## Given entries
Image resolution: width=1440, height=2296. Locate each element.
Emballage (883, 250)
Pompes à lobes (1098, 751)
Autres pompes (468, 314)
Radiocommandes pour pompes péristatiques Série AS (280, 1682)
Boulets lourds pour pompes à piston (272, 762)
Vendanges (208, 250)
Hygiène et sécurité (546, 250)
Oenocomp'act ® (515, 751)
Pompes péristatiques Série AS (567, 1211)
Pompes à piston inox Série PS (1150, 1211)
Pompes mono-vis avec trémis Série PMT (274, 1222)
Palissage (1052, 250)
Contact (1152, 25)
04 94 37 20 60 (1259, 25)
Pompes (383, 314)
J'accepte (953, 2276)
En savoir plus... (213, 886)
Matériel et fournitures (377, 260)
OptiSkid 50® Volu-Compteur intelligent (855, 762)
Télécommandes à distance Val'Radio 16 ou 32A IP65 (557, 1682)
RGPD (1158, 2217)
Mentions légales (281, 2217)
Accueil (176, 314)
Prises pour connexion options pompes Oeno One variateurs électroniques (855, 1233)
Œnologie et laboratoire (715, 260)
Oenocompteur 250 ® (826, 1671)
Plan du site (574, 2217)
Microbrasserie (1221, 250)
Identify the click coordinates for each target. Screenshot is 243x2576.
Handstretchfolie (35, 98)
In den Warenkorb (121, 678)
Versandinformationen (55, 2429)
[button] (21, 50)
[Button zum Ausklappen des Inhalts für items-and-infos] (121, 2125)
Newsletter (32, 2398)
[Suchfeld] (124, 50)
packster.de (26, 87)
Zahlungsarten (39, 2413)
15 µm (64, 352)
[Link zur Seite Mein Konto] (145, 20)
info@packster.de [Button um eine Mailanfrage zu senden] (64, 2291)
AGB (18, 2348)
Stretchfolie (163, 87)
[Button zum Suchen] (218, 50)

## What you are asked to do
Reproduce all of the material above line for line, leaving every character unchanged.

## Output for this exercise
Image resolution: width=1440, height=2296. Locate each element.
Emballage (883, 250)
Pompes à lobes (1098, 751)
Autres pompes (468, 314)
Radiocommandes pour pompes péristatiques Série AS (280, 1682)
Boulets lourds pour pompes à piston (272, 762)
Vendanges (208, 250)
Hygiène et sécurité (546, 250)
Oenocomp'act ® (515, 751)
Pompes péristatiques Série AS (567, 1211)
Pompes à piston inox Série PS (1150, 1211)
Pompes mono-vis avec trémis Série PMT (274, 1222)
Palissage (1052, 250)
Contact (1152, 25)
04 94 37 20 60 (1259, 25)
Pompes (383, 314)
J'accepte (953, 2276)
En savoir plus... (213, 886)
Matériel et fournitures (377, 260)
OptiSkid 50® Volu-Compteur intelligent (855, 762)
Télécommandes à distance Val'Radio 16 ou 32A IP65 (557, 1682)
RGPD (1158, 2217)
Mentions légales (281, 2217)
Accueil (176, 314)
Prises pour connexion options pompes Oeno One variateurs électroniques (855, 1233)
Œnologie et laboratoire (715, 260)
Oenocompteur 250 ® (826, 1671)
Plan du site (574, 2217)
Microbrasserie (1221, 250)
Identify the click coordinates for each target. Screenshot is 243x2576.
Handstretchfolie (35, 98)
In den Warenkorb (121, 678)
Versandinformationen (55, 2429)
[button] (21, 50)
[Button zum Ausklappen des Inhalts für items-and-infos] (121, 2125)
Newsletter (32, 2398)
[Suchfeld] (124, 50)
packster.de (26, 87)
Zahlungsarten (39, 2413)
15 µm (64, 352)
[Link zur Seite Mein Konto] (145, 20)
info@packster.de [Button um eine Mailanfrage zu senden] (64, 2291)
AGB (18, 2348)
Stretchfolie (163, 87)
[Button zum Suchen] (218, 50)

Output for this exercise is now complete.